+++ Supplied records
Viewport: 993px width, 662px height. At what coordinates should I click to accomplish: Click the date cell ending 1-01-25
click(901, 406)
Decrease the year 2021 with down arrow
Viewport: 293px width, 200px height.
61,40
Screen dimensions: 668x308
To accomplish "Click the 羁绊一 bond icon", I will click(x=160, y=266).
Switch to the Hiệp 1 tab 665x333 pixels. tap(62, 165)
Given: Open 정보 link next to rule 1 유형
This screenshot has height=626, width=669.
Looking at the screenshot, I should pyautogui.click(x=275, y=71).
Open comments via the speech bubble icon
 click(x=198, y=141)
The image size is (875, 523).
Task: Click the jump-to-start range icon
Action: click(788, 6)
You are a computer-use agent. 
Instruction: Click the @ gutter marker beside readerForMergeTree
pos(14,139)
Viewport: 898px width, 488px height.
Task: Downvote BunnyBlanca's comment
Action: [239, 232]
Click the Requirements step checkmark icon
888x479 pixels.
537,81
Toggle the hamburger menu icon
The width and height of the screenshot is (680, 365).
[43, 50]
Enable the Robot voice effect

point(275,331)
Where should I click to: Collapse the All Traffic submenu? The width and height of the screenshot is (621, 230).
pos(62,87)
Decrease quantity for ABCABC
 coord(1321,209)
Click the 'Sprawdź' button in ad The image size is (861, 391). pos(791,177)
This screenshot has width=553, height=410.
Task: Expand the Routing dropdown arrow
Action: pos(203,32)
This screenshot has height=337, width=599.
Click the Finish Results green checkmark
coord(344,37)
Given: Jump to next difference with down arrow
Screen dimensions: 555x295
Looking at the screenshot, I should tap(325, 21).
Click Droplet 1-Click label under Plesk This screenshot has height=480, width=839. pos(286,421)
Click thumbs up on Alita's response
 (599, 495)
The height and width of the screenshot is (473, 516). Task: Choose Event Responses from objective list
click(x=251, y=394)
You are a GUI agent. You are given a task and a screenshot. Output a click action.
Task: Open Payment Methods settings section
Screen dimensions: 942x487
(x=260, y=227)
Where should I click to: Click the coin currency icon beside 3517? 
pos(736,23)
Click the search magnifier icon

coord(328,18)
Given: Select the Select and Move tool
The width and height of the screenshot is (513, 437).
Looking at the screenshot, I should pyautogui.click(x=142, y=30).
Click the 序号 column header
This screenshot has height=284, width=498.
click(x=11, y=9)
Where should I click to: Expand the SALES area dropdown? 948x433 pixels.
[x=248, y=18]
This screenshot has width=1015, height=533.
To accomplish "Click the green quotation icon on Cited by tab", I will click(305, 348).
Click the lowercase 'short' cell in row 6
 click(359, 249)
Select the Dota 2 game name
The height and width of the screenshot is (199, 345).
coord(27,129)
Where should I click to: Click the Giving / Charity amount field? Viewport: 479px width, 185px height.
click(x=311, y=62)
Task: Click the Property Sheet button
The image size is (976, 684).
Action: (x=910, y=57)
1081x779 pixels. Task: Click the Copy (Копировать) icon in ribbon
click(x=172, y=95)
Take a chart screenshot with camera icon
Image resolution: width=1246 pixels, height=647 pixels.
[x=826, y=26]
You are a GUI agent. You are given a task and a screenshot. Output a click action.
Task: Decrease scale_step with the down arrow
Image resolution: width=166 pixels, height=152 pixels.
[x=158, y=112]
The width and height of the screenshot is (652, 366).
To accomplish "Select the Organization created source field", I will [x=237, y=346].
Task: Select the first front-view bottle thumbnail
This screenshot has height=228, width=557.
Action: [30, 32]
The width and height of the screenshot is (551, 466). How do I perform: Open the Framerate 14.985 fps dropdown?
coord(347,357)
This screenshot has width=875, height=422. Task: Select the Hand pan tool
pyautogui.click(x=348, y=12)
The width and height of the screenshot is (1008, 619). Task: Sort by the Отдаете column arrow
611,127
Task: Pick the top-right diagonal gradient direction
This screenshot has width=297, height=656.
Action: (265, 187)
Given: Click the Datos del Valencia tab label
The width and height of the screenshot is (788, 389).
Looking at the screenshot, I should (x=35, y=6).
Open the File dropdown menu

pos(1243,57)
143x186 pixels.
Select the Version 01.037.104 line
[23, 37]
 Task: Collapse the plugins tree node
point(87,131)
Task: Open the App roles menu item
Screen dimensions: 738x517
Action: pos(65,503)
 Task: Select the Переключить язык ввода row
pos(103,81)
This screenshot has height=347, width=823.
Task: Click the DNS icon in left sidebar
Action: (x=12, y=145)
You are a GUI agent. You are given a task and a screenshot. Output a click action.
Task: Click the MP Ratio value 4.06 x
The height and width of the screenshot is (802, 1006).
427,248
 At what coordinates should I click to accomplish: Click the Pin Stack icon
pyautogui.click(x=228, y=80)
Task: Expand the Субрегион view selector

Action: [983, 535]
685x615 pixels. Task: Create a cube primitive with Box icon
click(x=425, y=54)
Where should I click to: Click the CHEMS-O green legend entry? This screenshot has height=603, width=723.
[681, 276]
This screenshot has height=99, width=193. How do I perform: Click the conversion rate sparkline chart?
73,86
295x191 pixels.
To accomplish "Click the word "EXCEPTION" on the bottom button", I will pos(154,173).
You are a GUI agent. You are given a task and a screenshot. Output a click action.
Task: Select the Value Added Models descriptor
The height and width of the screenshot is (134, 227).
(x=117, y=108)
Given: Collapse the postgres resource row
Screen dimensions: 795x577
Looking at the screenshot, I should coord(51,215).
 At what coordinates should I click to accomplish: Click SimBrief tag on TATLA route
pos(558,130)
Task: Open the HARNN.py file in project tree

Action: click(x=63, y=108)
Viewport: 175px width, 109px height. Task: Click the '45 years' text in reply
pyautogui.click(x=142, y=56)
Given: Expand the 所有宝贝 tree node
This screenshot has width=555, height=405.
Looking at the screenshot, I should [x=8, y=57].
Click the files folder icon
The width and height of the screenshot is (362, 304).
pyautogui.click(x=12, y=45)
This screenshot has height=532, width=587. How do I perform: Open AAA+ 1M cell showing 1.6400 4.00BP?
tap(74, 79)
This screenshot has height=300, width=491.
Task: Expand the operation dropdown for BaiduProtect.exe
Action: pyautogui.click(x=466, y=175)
++++++
### Activity
Within the records above, work out on how many lines the string "next" appears, and give only that number.

### Task solution
2